No es el primer duelo entre ambos. Hubo otro hace años, en el que se enfrentaron rodeados por un semicírculo de sus congéneres. Ella no había logrado matarlo; él no había logrado retenerla. Aquella vez, Tovolar llevaba puesto el pellejo del ciervo blanco, pero el combate lo dejó hecho trizas. Recuerda vagamente que se lo arrancó de los hombros en un arrebato de ira. En aquella ocasión, también estaba furiosa.

Pero no tanto como ahora.

Arlinn Kord solo piensa en borrar la sonrisa del rostro de Tovolar.

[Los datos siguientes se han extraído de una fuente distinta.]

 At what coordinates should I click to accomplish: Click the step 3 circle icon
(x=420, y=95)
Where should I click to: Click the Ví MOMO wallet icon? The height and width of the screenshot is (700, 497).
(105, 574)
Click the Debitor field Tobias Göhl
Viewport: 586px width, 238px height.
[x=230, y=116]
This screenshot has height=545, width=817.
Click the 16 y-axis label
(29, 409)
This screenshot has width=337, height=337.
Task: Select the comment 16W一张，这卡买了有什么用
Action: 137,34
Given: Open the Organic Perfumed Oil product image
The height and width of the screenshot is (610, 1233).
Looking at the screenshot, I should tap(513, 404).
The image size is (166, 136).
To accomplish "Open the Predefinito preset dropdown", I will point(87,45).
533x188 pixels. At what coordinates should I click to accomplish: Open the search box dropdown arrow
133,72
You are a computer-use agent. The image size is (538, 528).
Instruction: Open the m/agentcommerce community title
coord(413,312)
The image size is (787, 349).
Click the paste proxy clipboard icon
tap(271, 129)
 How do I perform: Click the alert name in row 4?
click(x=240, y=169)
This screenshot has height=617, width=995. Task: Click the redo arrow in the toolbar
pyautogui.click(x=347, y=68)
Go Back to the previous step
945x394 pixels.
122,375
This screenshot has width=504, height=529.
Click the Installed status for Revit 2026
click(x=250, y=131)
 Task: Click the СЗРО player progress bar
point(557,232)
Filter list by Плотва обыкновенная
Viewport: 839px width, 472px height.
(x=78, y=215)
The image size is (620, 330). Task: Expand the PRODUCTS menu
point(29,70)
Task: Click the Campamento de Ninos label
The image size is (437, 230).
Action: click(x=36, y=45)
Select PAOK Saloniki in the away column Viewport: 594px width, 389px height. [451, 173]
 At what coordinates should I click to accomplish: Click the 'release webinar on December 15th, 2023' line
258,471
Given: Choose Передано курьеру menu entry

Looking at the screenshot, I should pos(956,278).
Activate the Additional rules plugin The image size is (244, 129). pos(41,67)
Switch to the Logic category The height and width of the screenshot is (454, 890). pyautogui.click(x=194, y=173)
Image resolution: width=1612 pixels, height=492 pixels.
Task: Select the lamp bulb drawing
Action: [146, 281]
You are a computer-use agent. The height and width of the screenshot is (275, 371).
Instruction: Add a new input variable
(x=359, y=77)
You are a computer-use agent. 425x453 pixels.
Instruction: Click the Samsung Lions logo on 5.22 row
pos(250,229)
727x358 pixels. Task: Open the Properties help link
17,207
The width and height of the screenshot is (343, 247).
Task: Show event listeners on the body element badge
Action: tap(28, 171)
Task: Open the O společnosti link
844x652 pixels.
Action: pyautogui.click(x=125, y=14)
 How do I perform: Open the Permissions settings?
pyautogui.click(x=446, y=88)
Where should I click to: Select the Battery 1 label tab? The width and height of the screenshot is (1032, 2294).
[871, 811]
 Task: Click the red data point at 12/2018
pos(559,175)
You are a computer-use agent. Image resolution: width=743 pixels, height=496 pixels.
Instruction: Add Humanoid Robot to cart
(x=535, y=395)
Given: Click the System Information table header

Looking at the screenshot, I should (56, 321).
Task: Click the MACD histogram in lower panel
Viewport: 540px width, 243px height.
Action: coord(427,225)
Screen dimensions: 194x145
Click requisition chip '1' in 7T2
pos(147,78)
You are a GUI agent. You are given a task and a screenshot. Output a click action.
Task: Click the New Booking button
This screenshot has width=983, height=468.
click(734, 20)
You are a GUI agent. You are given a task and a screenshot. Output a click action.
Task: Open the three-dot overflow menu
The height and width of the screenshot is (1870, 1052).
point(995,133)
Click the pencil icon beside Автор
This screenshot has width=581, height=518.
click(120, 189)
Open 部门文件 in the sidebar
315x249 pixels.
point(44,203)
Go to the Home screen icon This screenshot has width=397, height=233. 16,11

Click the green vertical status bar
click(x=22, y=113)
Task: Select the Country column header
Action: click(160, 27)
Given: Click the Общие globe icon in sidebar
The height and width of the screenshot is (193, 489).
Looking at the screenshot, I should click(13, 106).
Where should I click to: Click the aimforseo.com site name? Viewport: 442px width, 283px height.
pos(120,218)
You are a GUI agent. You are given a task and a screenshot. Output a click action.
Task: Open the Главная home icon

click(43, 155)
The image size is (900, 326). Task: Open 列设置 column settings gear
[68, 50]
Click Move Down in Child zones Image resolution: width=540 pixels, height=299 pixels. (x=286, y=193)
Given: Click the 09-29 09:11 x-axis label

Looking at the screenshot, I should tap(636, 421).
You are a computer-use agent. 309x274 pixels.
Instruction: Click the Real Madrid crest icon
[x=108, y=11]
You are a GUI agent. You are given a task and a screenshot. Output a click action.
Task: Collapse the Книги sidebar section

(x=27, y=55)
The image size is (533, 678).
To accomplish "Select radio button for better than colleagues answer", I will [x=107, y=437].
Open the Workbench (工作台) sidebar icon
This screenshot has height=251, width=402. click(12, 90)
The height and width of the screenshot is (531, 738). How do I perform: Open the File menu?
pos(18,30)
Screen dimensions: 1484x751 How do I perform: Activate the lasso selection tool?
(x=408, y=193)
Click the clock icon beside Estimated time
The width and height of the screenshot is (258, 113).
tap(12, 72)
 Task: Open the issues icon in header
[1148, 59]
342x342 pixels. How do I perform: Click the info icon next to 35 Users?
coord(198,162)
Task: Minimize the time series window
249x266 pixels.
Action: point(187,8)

Adelante. Sus fuertes piernas la hacen volar hacia él. Las mandíbulas están listas para aferrarlo del cuello, pero se topan con un antebrazo levantado justo a tiempo. Aun así, la boca se le llena de sangre espesa y con un fuerte sabor a cobre. Las fosas nasales se le ensanchan justo antes de que Tovolar gire sobre sus talones y aproveche el impulso para arrojarla al suelo.

Pero no puedes quitarte de encima por mucho tiempo a una loba hambrienta. En cuanto sus patas traseras tocan la tierra, se levanta y vuelve a lanzarse a por él.

Tovolar separa los brazos. La cicatriz que cruza su torso también es visible en esta forma. Cuando Arlinn pestañea, el color blanco del pelaje de Tovolar desaparece, pero la herida sangra de rojo, rojo, rojo...

―Ven a tu hogar ―pide él.

¿Fue eso lo que dijo aquella vez?

No importa.

Un aullido sale de la garganta de Arlinn. Ataca de nuevo lanzándole un zarpazo, con los músculos del pecho y los brazos en tensión.

Él no se mueve. Las garras cortan el pelaje y la carne, vuelven a destrozarle el torso, pero él no deja de sonreír. ¿Cómo es posible?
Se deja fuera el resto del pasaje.